Myths and Journeys: Timur D’Vatz
Andakulova Gallery is delighted to present the artworks of Timur D’Vatz in its gallery spaces for its latest exhibition. The inaugural of the Russian-born Uzbekistan-educated artist’s works will be held on December 1, 2021 and the exhibition will continue till March 1, 2022.
Timur D’Vatz is an artist bestowed with unique talent and knowledge. He is inspired by ancient history, medieval tapestries and Celtic mythology. His paintings also reflect a fascination with alchemy and the ideals of Pre-Raphaelites.
This year, he won the Grand Prix at the NordArt exhibition. Based in Germany, NordArt has established itself as one of the largest exhibitions of contemporary art in Europe, representing all facets of visual arts.
D’Vatz has won several other awards, including the Guinness prize for First Time Exhibitor at the Royal Academy of Arts Summer Exhibition, the A. T. Kearney Prize, and the B.P Portrait award at London’s National Portrait Gallery 2002.
Noble deer, elegant horses, energetic hounds and speedy birds of prey, are frequent images in his artworks. They are considered majestic symbols of freedom, power and beauty.
Legends and symbols of early Byzantine art, medieval tapestries and stories of King Arthur, come to life in D’Vatz’s artworks.
At an early stage of his life, he was influenced by Russian icon painting; he expressed the spiritual images of saints and Apostles. Their serene faces and refined hands are preserved in his works as a distinctive feature.
Each figure displayed in Timur’s paintings is symbolic. If the mission of Art is to transfer inner meaning, the light of the plot, comprehended through contemplation and if a painting is not just a design spot on wall, but rather a means of contact with another space, then the artist involves the viewer in the world he has created, with special energy and a certain aura.
Timur D’Vatz was born in 1986 in Moscow. In 1983, he attended Art College in Tashkent. It was a beautiful complex of old buildings with a few enclosed courtyards shaded by tall trees and refreshed by fountains.
There was the ambience of an inspiring little oasis in the middle of the big and busy city. It was wonderful to be painting in the atmospheric art studios. Lunch breaks would be just across the street, in a little café situated above the Anhor River. Traditional food such as pilaf, lagman and nan bread, were accompanied by the music
of a mountain river, as artists talked about their current art projects and dreams about the future.

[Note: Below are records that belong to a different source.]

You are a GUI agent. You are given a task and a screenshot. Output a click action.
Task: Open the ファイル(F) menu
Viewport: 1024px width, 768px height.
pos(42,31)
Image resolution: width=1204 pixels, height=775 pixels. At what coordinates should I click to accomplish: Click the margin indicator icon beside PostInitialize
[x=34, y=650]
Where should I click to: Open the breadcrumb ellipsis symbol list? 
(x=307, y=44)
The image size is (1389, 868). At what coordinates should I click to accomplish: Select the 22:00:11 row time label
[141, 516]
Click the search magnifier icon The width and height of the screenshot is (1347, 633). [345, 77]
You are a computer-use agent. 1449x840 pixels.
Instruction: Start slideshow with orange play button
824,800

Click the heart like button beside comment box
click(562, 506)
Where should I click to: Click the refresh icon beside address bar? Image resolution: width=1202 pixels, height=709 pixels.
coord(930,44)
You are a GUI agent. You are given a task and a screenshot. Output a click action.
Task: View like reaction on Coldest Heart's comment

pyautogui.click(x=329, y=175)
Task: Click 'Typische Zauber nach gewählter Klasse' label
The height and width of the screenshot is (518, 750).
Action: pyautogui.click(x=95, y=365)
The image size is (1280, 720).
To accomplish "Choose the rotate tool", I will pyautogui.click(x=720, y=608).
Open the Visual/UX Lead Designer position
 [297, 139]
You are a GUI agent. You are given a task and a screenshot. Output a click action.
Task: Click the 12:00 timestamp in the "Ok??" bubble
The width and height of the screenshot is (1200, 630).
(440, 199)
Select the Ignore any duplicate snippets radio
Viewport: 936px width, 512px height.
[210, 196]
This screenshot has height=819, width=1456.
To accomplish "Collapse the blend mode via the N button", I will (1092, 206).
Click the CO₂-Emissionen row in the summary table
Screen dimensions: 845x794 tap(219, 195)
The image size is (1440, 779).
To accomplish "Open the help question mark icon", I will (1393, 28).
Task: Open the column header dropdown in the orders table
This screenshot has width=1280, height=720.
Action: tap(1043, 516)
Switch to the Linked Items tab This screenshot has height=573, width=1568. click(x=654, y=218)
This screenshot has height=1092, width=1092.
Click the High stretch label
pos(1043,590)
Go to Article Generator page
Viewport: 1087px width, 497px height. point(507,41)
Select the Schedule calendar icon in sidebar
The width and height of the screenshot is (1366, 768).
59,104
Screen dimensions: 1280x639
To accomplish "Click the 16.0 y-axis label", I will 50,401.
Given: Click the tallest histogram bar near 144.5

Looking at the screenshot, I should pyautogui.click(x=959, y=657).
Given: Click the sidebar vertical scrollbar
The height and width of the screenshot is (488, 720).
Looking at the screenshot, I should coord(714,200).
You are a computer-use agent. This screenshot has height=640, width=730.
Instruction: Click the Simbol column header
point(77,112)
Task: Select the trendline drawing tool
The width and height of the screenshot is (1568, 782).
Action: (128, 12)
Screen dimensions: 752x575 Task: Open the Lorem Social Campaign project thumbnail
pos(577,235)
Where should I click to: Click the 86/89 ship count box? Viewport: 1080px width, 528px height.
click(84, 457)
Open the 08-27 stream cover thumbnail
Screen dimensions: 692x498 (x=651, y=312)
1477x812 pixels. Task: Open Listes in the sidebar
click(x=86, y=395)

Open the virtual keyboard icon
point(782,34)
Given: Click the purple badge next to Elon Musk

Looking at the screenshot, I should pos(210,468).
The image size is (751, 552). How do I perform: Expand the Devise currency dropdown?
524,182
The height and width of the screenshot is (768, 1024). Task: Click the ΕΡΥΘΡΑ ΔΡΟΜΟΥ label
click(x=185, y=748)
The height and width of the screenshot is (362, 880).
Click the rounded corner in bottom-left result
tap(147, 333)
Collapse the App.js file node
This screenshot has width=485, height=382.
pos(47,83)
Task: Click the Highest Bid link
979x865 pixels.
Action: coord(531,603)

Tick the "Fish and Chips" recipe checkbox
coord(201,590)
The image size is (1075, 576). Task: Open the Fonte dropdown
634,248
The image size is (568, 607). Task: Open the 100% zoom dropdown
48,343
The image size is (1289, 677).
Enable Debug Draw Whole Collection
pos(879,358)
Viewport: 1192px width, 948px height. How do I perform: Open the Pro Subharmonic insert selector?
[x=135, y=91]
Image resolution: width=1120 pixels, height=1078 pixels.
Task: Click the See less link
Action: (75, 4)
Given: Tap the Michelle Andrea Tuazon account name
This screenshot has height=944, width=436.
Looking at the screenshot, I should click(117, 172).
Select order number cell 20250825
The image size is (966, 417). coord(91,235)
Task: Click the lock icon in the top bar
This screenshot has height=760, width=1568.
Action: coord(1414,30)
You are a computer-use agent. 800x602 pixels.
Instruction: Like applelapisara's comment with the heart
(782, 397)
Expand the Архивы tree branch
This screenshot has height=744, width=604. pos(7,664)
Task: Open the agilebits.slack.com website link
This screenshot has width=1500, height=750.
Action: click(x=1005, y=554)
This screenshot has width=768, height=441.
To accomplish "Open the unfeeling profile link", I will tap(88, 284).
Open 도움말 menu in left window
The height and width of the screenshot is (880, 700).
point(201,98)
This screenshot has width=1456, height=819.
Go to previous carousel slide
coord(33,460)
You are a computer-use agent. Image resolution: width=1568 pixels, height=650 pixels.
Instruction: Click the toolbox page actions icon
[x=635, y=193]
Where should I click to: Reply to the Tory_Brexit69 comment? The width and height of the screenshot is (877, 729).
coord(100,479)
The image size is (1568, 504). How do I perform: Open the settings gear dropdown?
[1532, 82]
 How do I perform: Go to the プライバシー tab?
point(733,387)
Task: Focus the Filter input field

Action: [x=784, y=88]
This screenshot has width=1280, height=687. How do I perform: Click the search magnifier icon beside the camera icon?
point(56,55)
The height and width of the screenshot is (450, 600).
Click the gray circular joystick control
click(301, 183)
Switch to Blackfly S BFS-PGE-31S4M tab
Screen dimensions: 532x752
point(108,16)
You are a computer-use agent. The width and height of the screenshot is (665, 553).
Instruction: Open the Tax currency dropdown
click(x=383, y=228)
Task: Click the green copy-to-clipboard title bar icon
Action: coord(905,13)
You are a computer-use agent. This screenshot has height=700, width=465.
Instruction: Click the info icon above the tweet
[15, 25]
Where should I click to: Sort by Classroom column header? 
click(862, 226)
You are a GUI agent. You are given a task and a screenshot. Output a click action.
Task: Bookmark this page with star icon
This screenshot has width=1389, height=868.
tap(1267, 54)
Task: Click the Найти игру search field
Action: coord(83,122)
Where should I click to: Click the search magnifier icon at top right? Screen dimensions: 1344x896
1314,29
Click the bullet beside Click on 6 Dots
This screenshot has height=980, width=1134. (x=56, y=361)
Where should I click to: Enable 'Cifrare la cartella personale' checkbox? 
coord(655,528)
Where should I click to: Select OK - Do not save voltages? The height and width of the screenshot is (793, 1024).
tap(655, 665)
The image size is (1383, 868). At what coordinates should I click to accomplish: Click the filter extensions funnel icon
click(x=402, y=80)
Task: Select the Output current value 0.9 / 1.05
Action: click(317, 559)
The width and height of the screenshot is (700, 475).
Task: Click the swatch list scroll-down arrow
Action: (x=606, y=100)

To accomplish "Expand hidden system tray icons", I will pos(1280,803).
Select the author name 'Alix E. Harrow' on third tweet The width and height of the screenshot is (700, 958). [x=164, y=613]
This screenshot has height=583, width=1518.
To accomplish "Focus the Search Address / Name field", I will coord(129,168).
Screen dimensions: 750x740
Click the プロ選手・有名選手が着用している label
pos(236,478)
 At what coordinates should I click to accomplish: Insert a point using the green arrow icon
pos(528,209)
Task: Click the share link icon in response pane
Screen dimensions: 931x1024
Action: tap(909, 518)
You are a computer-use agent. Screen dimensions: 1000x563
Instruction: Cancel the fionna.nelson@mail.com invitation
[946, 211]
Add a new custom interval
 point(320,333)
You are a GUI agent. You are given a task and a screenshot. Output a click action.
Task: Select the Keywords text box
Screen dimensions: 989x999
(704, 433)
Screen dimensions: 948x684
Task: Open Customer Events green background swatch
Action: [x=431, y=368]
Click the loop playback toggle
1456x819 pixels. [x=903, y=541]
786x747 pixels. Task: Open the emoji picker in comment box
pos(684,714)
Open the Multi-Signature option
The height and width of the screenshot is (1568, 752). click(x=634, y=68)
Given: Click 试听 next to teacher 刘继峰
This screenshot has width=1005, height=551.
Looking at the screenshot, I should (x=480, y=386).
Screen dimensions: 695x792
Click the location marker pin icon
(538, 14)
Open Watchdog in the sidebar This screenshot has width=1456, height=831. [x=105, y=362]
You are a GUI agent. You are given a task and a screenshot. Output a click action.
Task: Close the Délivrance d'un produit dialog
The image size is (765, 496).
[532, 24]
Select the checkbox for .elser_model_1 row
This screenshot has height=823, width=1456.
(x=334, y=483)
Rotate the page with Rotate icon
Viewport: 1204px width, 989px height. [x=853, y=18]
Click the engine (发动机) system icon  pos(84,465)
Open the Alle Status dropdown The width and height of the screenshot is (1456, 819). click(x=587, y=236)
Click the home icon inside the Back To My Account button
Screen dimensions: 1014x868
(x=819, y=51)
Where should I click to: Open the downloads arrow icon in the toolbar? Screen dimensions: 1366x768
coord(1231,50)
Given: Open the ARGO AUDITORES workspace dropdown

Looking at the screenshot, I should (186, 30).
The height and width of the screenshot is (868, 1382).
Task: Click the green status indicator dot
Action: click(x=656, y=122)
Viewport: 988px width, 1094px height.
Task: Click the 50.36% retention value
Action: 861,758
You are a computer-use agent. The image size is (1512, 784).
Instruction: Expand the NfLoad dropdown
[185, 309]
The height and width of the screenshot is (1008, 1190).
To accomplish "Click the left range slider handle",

Timur D’Vatz’s journey continued when he moved to Moscow in 1990, where he started to exhibit. He was a regular visitor to the Pushkin Museum of Fine Arts, where he was drawn to works of antiquity. Timur also did extensive research on the human body in the museum library.
Five years later, he moved to London, where his education continued at the Royal Academy of Arts School. He was the recipient of the Sir James Walker and Jack Goldhill Scholarships and while studying, began exhibiting in several art galleries. He actively participated in the London art world.
He was commissioned by the church for an altarpiece painting in Notre Dame de France Catholic Church in London and also won a commission to paint two paintings in the Four Seasons hotel Moscow as well.
His artworks are collected by King of Bahrain and British Royal families. Timur D’Vatz’s artworks are displayed in the magnificent Coutances Cathedral, which is a Gothic Roman Catholic cathedral constructed from 1210 to 1274 in the town of Coutances, Normandy, France.
The artist explores pictorial space with his stylishly constructed mis-en-scenes. The art offers a modern day take on ancient legends and re-appropriated symbols sourced from early Byzantine art and medieval tapestries.
Perhaps the most compelling aspect of Timur D’Vatz’s works is the way in which his art is inextricably linked to the world of textiles: he excels at depicting the rich fabrics of Chinese silk printing and is influenced by intricate patterns of the Nabis School.
The School consisted of a group of young French artists active in Paris from 1888 until 1900, who played a large part in the transition from impressionism and academic art to abstract art, symbolism and the other early movements of modernism.
D’Vatz’s shapes and patterns take on a life of their own, giving to the composition a lyrical harmony. The painter alleviates any possibility of visual heaviness or monotony by leaving elegant and refined forms to serve and to complicate the pictorial space.
The splashes of Baroque color and elongated body shapes create a surface pattern, which communicates the decorative and abstract qualities of his compositions.
The insistent flatness of the image, moreover, renders the elongated figures of his protagonists, the hounds and the falcons, inseparable from their environment: they seem not so much to inhabit the space, as to merge with it.
Timur D’Vatz spends time between his studios in Normandy and London.